The film opens with a Palestinian TV producer guiding a French colleague through a series of black and white photographs from the Palestinian revolution, introducing the Palestinian ‘other’: militarised, battle-hardened, ever serious. Natche then shifts to the teenagers from the El Funoun dance troupe gossiping and stretching, an awkward journalism student trying hard to be taken seriously by festival staff, a technician attempting to engage a Japanese photographer in conversation, charmingly maneuvering his way through her broken Arabic, and a number of others. The film lacks a cohesive plot; potential narratives are introduced, but never pursued. Instead, Natche offers small, simple glimpses into a day in the lives of a handful of Ramallah’s residents, as they steadfastly carry on with things despite their situation.

‘Two metres of this land are enough for now’, wrote the Palestinian poet Mahmoud Darwish, ‘[and] a meter and seventy five centimetres are enough for me. The rest is for a chaos of brilliant flowers to slowly soak up my body’
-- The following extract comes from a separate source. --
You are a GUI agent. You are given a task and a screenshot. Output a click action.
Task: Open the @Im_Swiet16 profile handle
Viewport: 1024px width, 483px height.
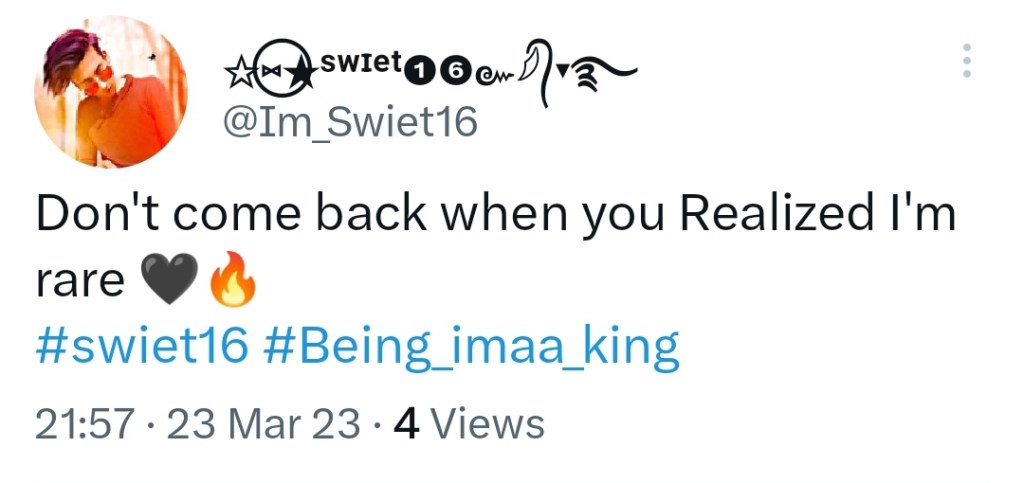[x=348, y=122]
The film features what are, in essence, ‘boring’ conversations, which remind us of the many trivial things we say and that are said to us on a daily basis. In the backdrop of these ordinary discussions and activities, however, can be seen a wall – an imposing concrete reminder that what we perfunctorily engage in every day, Palestinians must struggle for, that they have to constantly reconstruct after every demolition the normalcy we take for granted; that the humanity we assume the moment we leave the womb, placenta, umbilical cord, and all, is in fact precarious. It is capable of being undermined, broken down, and even annihilated. It is in need of fervent protection. We could have been born in Palestine, we realise; we could be preparing for a music festival. We could be attempting to group up ‘normally’ in Ramallah despite walls, checkpoints, and settlers. There is no Palestinian ‘defect’, Natche shows, and there is no ‘other’; there is merely a conditioned situation produced by an aggregate of individuals, with the potential to be undone or at least, redressed by another differently-minded group of individuals.

Mahmoud Darwish, Marcel Khalife, and Edward Said

L-R: Edward Said, Marcel Khalife, and Mahmoud Darwish

‘Two metres of this land are enough for now’, wrote the Palestinian poet Mahmoud Darwish, ‘[and] a meter and seventy five centimetres are enough for me. The rest is for a chaos of brilliant flowers to slowly soak up my body’. Despite their trying circumstances, Palestinians - as Natche’s film implicitly asserts - refuse to forget who they are, and to abandon their identity and humanity. On the small slice of land they still, to a limited degree, possess, they carry out their ‘Palestinianness’ daily, paying homage to bygone villages buried beneath settlements by singing their songs, dancing their dances, and reciting their poetry. At one point during the film, a performer rehearses a speech most likely intended to serve as the festival’s opener. She describes the event as more than a mere form of entertainment. In Palestine, she explains, such an occasion is inherently political, because a key aspect of daily resistance is the preservation of national identity; for the Palestinian struggle cannot persevere without a palpable Palestine to work towards. So long as oral narratives are passed on through a ritualistic stitching of aging mouths to youthful ears, the personalities of erased territories are continuously embodied by their descendants, and Palestine is faithfully reincarnated in a variety of forms in refugee camps and diaspora communities, as Natche’s film shows, Palestine will continue to develop and mature, despite its shrinking corporeal form; it will insist on its existence, refusing to be forgotten.

Despite their humiliation, loss of dignity, and the weight upon their backs, Palestinians have been keeping up a resistance – in a non-traditional sense of the word – through their music and heritage festivals, poets and scholars, artists and filmmakers, creative agriculturalists and ingenious entrepreneurs, and the stories of their grandparents. They continue to survive, not as passive victims, but as dynamic human beings in the face of an adversity that has threatened, yet failed to abolish their Palestine.